The newly applied rates are subject to a 15 per cent increase after every three years, according to a memorandum issued by the finance wing of the authority.
Ground rent of commercial land is a payment made by the owners of leasehold properties to the CDA every year. It is generally fixed for long-lease commercial properties, which are usually leased for 99 years, at the time of the agreement.
The new rates include Rs10 per square yard per annum for class-III shopping malls in model villages, Rs7 and Rs10 per square yard for amenity plots in model villages and sector areas respectively, Rs25 for luxury flats and Rs10 economy and government flats, Rs16 and Rs12 per square yard for hotels and motels, and Rs35 for Blue Area plots.

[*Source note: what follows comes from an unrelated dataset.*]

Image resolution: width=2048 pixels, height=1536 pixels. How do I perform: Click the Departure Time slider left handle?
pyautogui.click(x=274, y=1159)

“Earlier, these properties were not charged annual ground rent,” said CDA Finance Deputy Director General Ziaur Rehman.
He said the CDA had not calculated an estimate for the annual income they expect from the new head.
The authority can generate reasonable revenue by collecting annual ground rent from leased-out commercial properties across Islamabad. But the inefficient tax collection system at the CDA has left the civic agency unable to maintain consistency in revenue generation from the collection of annual ground rent.
“It varies from year-to-year,” Rehman replied when asked about the revenue generated from ground rent collection. He blamed the variance on leaseholders failing to fulfill their responsibility by voluntarily submitting outstanding rent every year.
He said in 1960, at the time of establishment of Islamabad and the CDA, the annual ground rent was Rs0.25 for commercial properties, but now it reached to around Rs8 to Rs10.
He said the CDA forcibly recovers taxes from the owners of commercial properties, in some cases, after 10 to 12 years. “When the owners come to sell their properties, they are asked to submit outstanding annual ground rent plus fines on the outstanding amount,” Rehman said.
However, a senior finance wing official blamed the problem on the failure to digitise land records at the CDA. “It’s the responsibility of the CDA to intimate the owners in timely fashion by sending notices about the deadlines for submission of annual ground rent, but because of the manual land record system at the CDA, city managers remain unaware about payables of land owners,” he added.
He said figures collected some three years ago show that the authority could generate up to Rs1.5 billion per annum if annual ground rent was collected in a timely manner.
Published in The Express Tribune, May 14th, 2014.